(Beginning of Provided entries)
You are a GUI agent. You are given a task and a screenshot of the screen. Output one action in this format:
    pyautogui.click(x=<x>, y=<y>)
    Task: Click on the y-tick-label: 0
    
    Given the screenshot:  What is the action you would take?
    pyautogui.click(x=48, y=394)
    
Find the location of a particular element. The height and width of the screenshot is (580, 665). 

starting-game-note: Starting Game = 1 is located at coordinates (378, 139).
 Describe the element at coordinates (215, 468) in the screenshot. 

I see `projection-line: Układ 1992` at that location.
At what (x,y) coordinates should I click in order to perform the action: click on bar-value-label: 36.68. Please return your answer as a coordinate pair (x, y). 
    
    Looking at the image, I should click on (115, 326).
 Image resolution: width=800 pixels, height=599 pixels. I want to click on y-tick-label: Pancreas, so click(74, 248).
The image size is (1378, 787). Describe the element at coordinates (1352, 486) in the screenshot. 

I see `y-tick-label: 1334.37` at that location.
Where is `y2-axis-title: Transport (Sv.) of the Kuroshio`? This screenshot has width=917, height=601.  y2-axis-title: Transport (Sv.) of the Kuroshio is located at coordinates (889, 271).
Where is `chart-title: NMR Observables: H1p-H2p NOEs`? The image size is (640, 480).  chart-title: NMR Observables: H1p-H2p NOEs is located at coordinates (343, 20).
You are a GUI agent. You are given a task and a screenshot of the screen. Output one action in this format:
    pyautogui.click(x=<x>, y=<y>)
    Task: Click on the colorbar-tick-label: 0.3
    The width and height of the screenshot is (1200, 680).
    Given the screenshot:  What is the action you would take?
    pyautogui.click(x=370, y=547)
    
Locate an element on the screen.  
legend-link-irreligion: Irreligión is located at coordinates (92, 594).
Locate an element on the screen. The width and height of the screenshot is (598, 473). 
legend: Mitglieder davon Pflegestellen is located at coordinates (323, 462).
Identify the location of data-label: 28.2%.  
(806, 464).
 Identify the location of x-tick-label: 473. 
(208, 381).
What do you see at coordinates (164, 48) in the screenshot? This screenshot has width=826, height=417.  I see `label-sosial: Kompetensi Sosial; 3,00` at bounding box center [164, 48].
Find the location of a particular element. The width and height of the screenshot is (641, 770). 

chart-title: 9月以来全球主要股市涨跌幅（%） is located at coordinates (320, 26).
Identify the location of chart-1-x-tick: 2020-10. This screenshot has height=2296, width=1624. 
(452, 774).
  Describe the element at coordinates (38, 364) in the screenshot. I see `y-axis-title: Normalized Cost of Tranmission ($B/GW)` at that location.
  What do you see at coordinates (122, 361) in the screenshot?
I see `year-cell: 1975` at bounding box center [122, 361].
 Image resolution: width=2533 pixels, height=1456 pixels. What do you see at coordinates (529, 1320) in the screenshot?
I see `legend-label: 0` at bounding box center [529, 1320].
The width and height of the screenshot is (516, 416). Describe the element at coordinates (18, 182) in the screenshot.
(End of Provided entries)
Task brief :: Render every row above as a JSON list of strings, with one string per line and blank lines omitted.

Your solution ::
[
  "You are a GUI agent. You are given a task and a screenshot of the screen. Output one action in this format:",
  "    pyautogui.click(x=<x>, y=<y>)",
  "    Task: Click on the y-tick-label: 0",
  "    Given the screenshot:  What is the action you would take?",
  "    pyautogui.click(x=48, y=394)",
  "Find the location of a particular element. The height and width of the screenshot is (580, 665). ",
  "starting-game-note: Starting Game = 1 is located at coordinates (378, 139).",
  " Describe the element at coordinates (215, 468) in the screenshot. ",
  "I see `projection-line: Układ 1992` at that location.",
  "At what (x,y) coordinates should I click in order to perform the action: click on bar-value-label: 36.68. Please return your answer as a coordinate pair (x, y). ",
  "    Looking at the image, I should click on (115, 326).",
  " Image resolution: width=800 pixels, height=599 pixels. I want to click on y-tick-label: Pancreas, so click(74, 248).",
  "The image size is (1378, 787). Describe the element at coordinates (1352, 486) in the screenshot. ",
  "I see `y-tick-label: 1334.37` at that location.",
  "Where is `y2-axis-title: Transport (Sv.) of the Kuroshio`? This screenshot has width=917, height=601.  y2-axis-title: Transport (Sv.) of the Kuroshio is located at coordinates (889, 271).",
  "Where is `chart-title: NMR Observables: H1p-H2p NOEs`? The image size is (640, 480).  chart-title: NMR Observables: H1p-H2p NOEs is located at coordinates (343, 20).",
  "You are a GUI agent. You are given a task and a screenshot of the screen. Output one action in this format:",
  "    pyautogui.click(x=<x>, y=<y>)",
  "    Task: Click on the colorbar-tick-label: 0.3",
  "    The width and height of the screenshot is (1200, 680).",
  "    Given the screenshot:  What is the action you would take?",
  "    pyautogui.click(x=370, y=547)",
  "Locate an element on the screen.  ",
  "legend-link-irreligion: Irreligión is located at coordinates (92, 594).",
  "Locate an element on the screen. The width and height of the screenshot is (598, 473). ",
  "legend: Mitglieder davon Pflegestellen is located at coordinates (323, 462).",
  "Identify the location of data-label: 28.2%.  ",
  "(806, 464).",
  " Identify the location of x-tick-label: 473. ",
  "(208, 381).",
  "What do you see at coordinates (164, 48) in the screenshot? This screenshot has width=826, height=417.  I see `label-sosial: Kompetensi Sosial; 3,00` at bounding box center [164, 48].",
  "Find the location of a particular element. The width and height of the screenshot is (641, 770). ",
  "chart-title: 9月以来全球主要股市涨跌幅（%） is located at coordinates (320, 26).",
  "Identify the location of chart-1-x-tick: 2020-10. This screenshot has height=2296, width=1624. ",
  "(452, 774).",
  "  Describe the element at coordinates (38, 364) in the screenshot. I see `y-axis-title: Normalized Cost of Tranmission ($B/GW)` at that location.",
  "  What do you see at coordinates (122, 361) in the screenshot?",
  "I see `year-cell: 1975` at bounding box center [122, 361].",
  " Image resolution: width=2533 pixels, height=1456 pixels. What do you see at coordinates (529, 1320) in the screenshot?",
  "I see `legend-label: 0` at bounding box center [529, 1320].",
  "The width and height of the screenshot is (516, 416). Describe the element at coordinates (18, 182) in the screenshot."
]